Non si può più ignorare, tuttavia, che il Diavolo non finisce mai l'avversario. E' come un cacciatore troppo timido che si aspetta dalla preda ferita chi lo sa quale insidia e non osa avvicinarsi, ma spera che muoia da sé. Il problema è che, se la preda si riprende, quel cacciatore finisce per correre più rischi che avvicinandosi quando è moribonda. Infatti, una cosa è attaccare quando il rivale è in difficoltà, magari col morale sotto i tacchi, altra cosa è doverlo fare dopo che questi ha segnato e ha il morale alle stelle.

Un altro discorso è quello di Diaz.
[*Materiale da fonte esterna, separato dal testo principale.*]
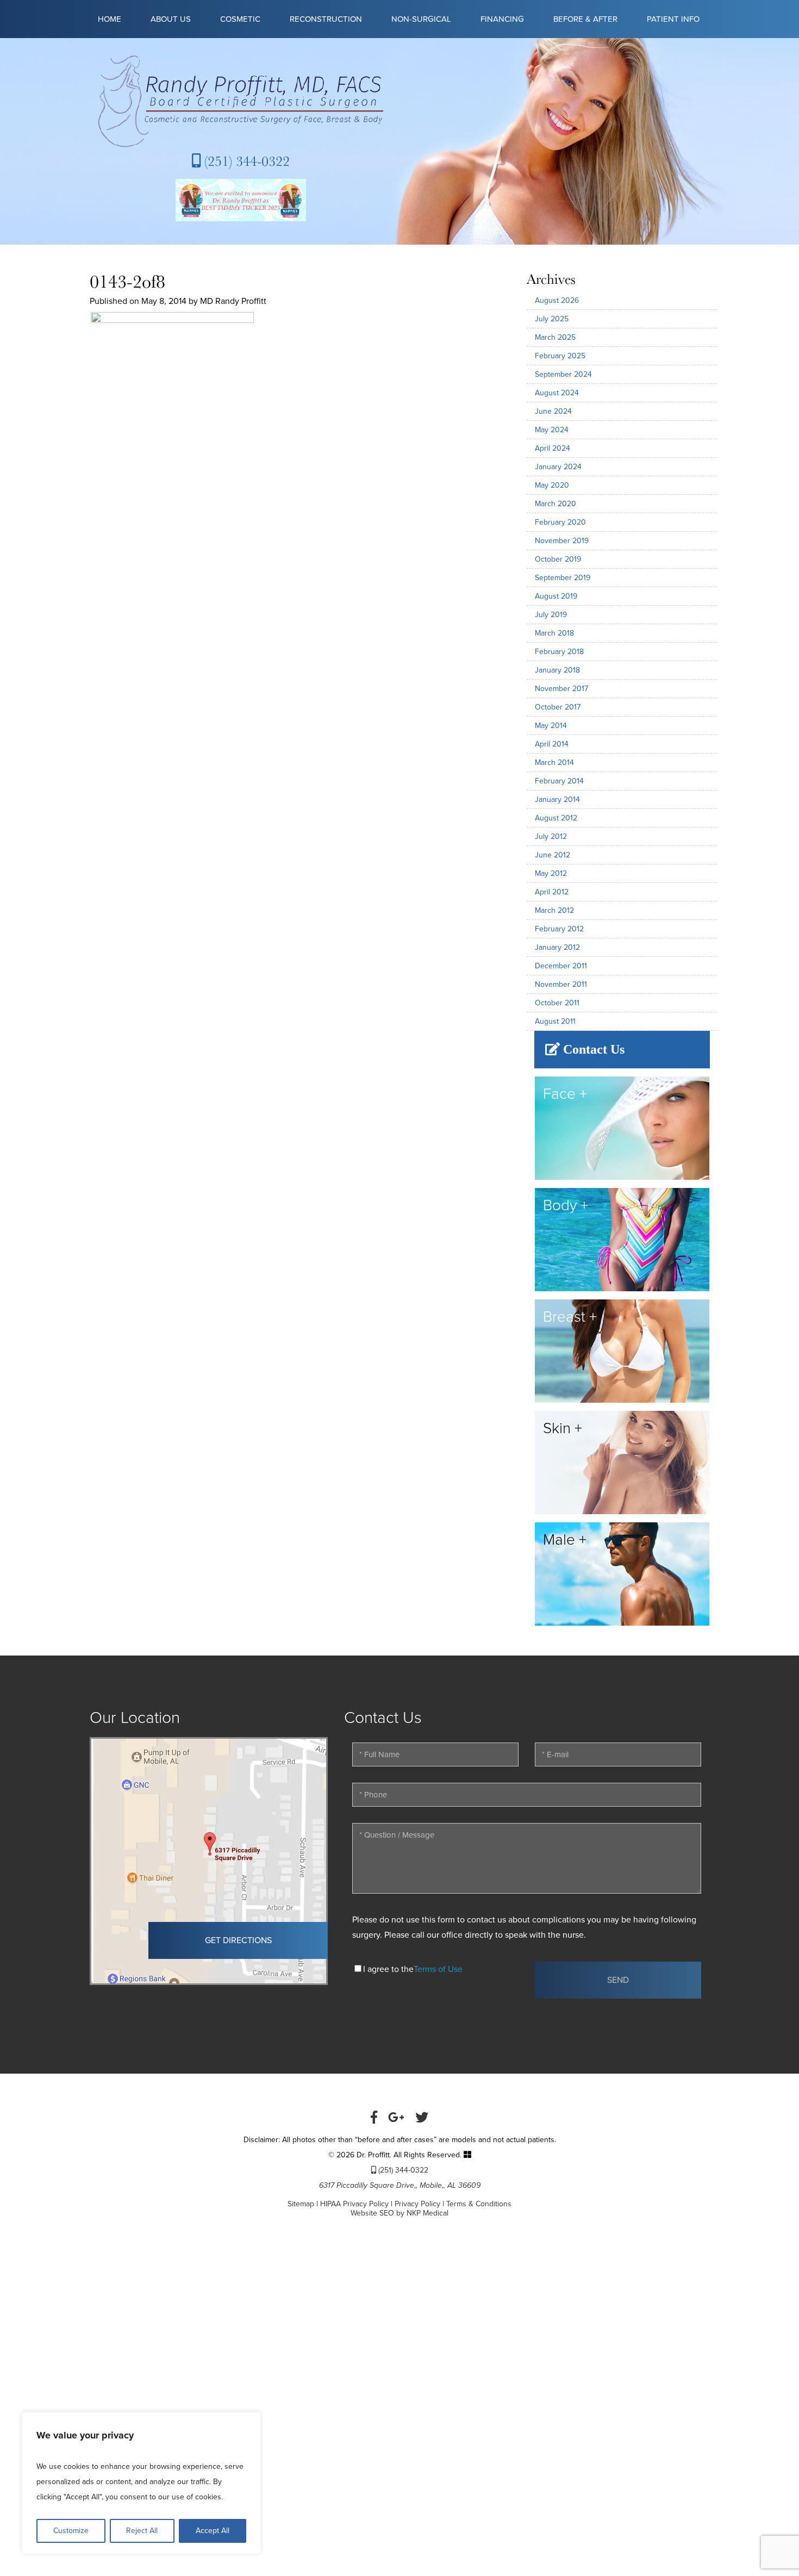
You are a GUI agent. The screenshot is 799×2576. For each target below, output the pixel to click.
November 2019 (562, 540)
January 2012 (557, 947)
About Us (171, 19)
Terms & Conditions (478, 2203)
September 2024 (563, 374)
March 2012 (554, 910)
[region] (141, 2483)
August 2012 (556, 818)
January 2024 (558, 466)
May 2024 (552, 429)
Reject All (142, 2530)
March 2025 (555, 337)
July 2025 (552, 318)
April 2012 (552, 892)
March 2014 (554, 762)
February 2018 (559, 651)
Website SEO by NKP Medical (399, 2213)
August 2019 (556, 596)
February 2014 (559, 781)
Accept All (212, 2530)
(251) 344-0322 (245, 161)
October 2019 (558, 559)
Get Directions (238, 1940)
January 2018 (557, 670)
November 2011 (561, 984)
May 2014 (551, 725)
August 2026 (557, 300)
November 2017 (561, 688)
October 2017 (557, 707)
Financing (502, 19)
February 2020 (560, 522)
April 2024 (552, 448)
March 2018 (554, 633)
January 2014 (557, 799)
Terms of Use (438, 1969)
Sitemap (301, 2203)
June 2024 (553, 411)
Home (109, 19)
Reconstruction (326, 19)
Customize (71, 2530)
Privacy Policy (417, 2203)
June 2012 (552, 855)
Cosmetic (240, 19)
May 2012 (551, 873)
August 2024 (557, 392)
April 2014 (552, 744)
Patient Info (673, 19)
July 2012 (551, 836)
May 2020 (552, 485)
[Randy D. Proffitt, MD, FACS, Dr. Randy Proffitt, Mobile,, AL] (240, 101)
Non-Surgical (421, 19)
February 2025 (560, 355)
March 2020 (555, 503)
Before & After (585, 19)
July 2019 (551, 614)
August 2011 (555, 1021)
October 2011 (557, 1002)
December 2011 (561, 965)
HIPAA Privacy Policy (354, 2203)
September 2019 (562, 577)
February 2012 (559, 929)
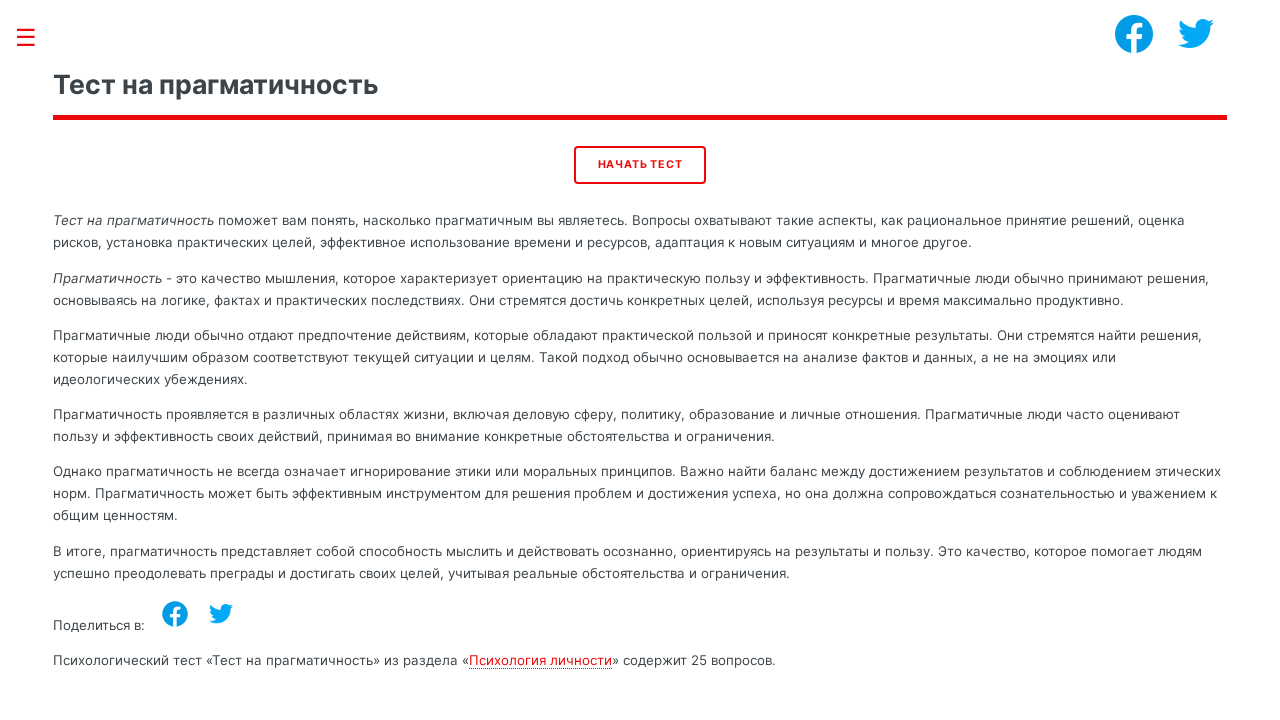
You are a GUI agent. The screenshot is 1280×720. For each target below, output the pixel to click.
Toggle (36, 37)
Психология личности (540, 660)
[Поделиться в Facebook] (175, 614)
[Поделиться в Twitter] (221, 614)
Come ho scritto sopra, non c'è nulla da dire sulla serietà e l'impegno del ragazzo, ma è un fatto che nei grandi spazi scompare, perché le leve corte e il passo limitato favoriscono lo spunto breve in 2-3 metri e non le scorribande sulla fascia come quelle di Saelemaekers. In un certo senso, il suo ingresso non ha apportato benefici alla squadra in fase di attacco, così come ha reso ancora più leggero il settore destro del Milan in fase difensiva. Giorni fa, Pioli aveva dichiarato che Diaz poteva fare l'ala destra e ha voluto dimostrarlo, con quali risultati lo hanno visto tutti.